A série é composta por cinco filmes: «Matadouro» (1975), «Permanência» (1976), Sombras (1977), «Malditos Mendigos» (1978) e «Rumores» (1979). Os filmes em super-8mm, sem áudio, eram exibidos em sessões cineclubistas acompanhadas de músicas em toca-discos. Nos anos 2000 quando foram digitalizados Cecim incluiu as trilhas sonoras.
Ainda nos anos 1970 em Belém Ronaldo Moraes Rêgo (A Perseguição) e Paes Loureiro (Elegia para uma cidade) realizam experimentações cinematográficas em super-8mm, existem ainda produções do período não catalogadas.

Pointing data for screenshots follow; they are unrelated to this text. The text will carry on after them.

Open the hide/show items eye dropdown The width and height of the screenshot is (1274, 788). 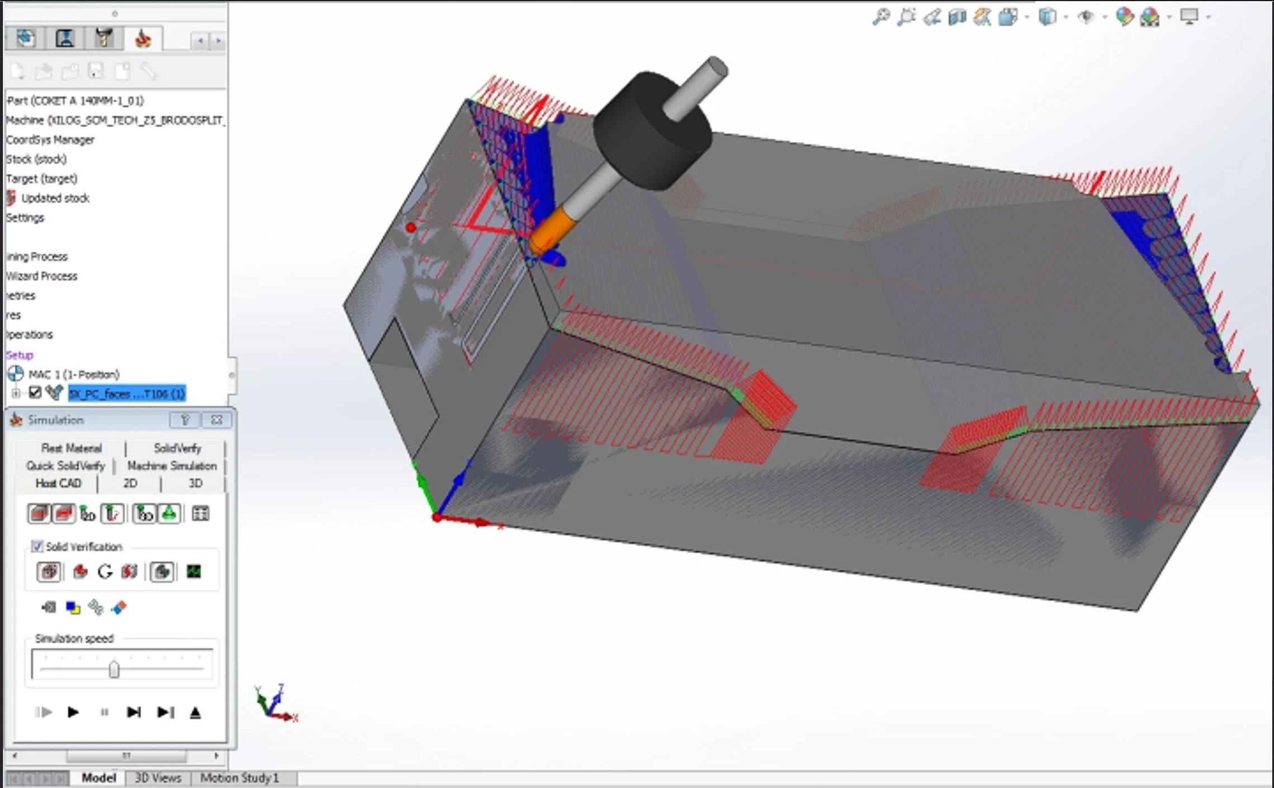[x=1104, y=17]
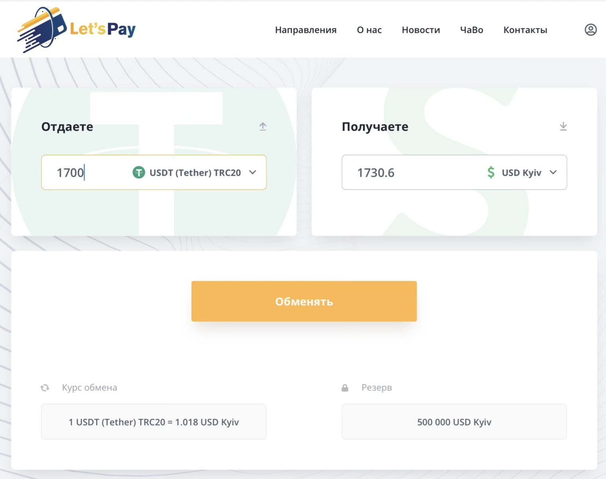
Task: Click the green Tether coin icon
Action: pos(139,172)
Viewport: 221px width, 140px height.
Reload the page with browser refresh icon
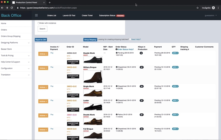(12, 8)
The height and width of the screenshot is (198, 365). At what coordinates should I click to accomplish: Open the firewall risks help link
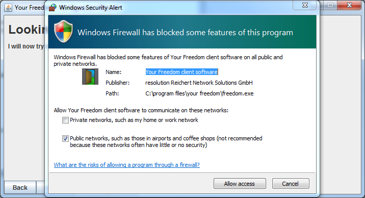pos(126,165)
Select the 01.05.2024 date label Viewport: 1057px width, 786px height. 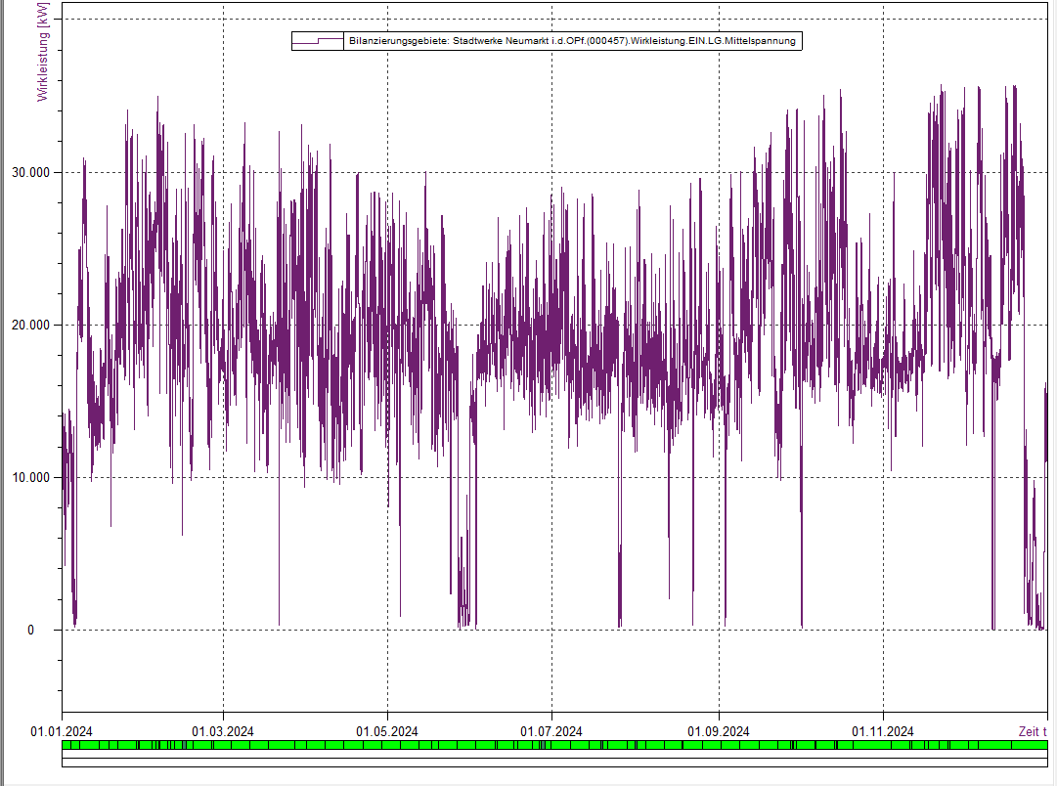387,731
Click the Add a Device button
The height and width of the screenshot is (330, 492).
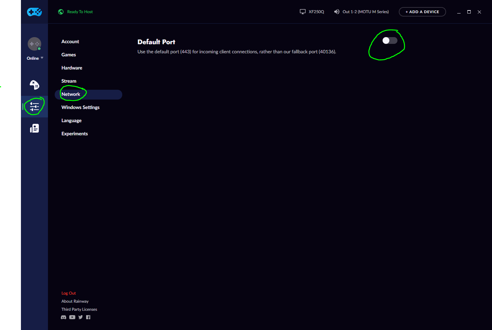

Atravessando a Baía do Guajará, na Ilha do Marajó, o padre italiano Giovanni Gallo, apontava a lente da sua super-8 para os habitantes e as paisagens do lugar, realizando obras de caráter etnográfico como «O jacaré já era», de meados dos anos 1970, onde acompanha uma caçada ao animal.

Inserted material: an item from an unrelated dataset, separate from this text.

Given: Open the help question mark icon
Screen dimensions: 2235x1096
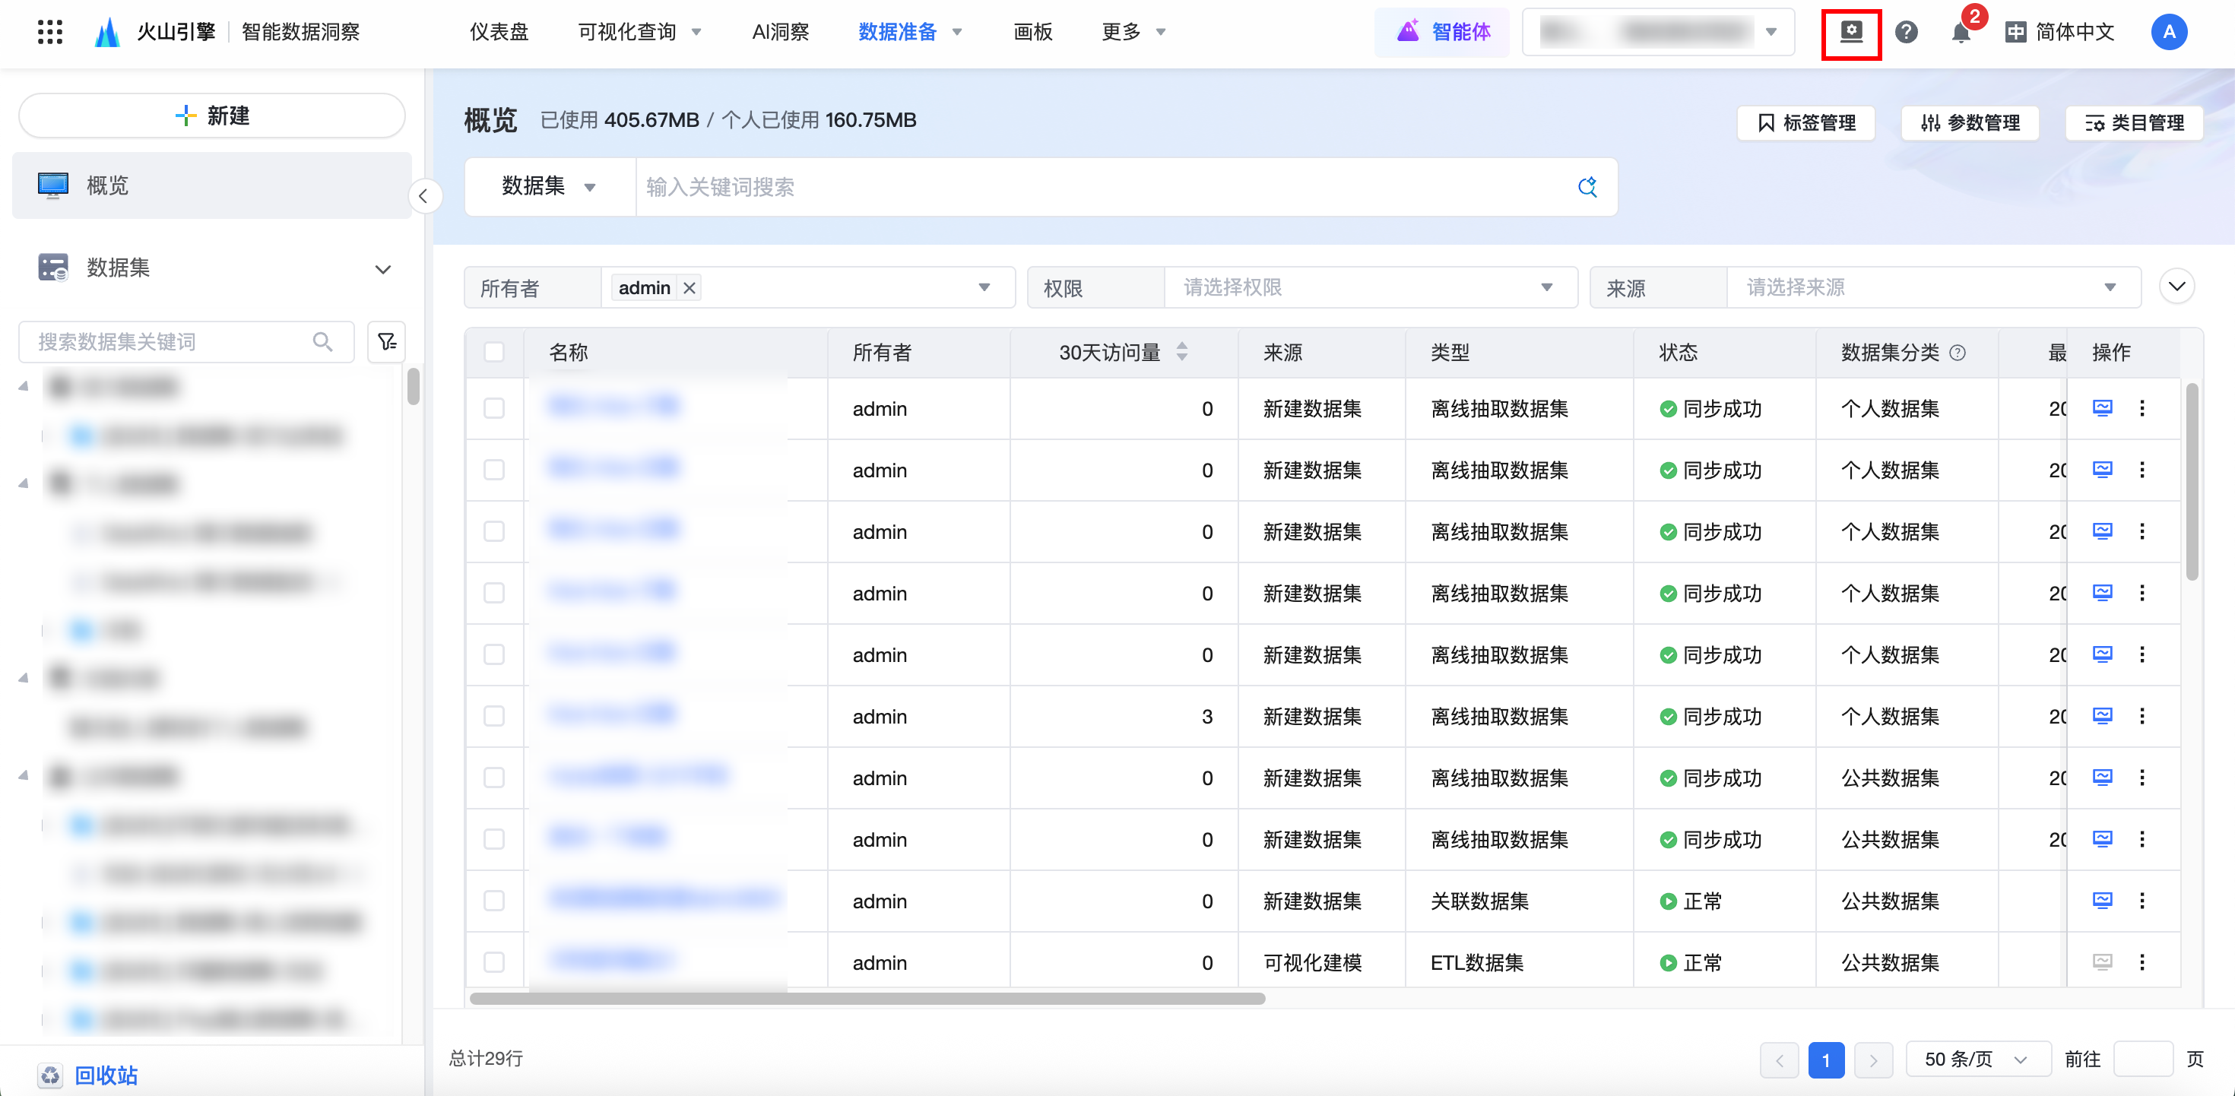Looking at the screenshot, I should pos(1906,32).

A Casa de Estudos Germânicos da UFPA em parceria com a Embrafilme realiza dois ciclos de oficinas em práticas cinematográficas nos anos 1980 de onde, entre outros, são realizados os curtas-metragens «Ver-O-Peso» (1984) e «Marias da Castanha» (1987) de Edna Castro e Simone Raskin.
Com o surgimento do vídeo novas possibilidades se incorporam ao fazer cinematográfico, uma dessas experiências poéticas é o vídeo arte «Cenesthesia» (1988), de Toni Soares, Dênio Maués e Jorane Castro, filmado em Super-VHS.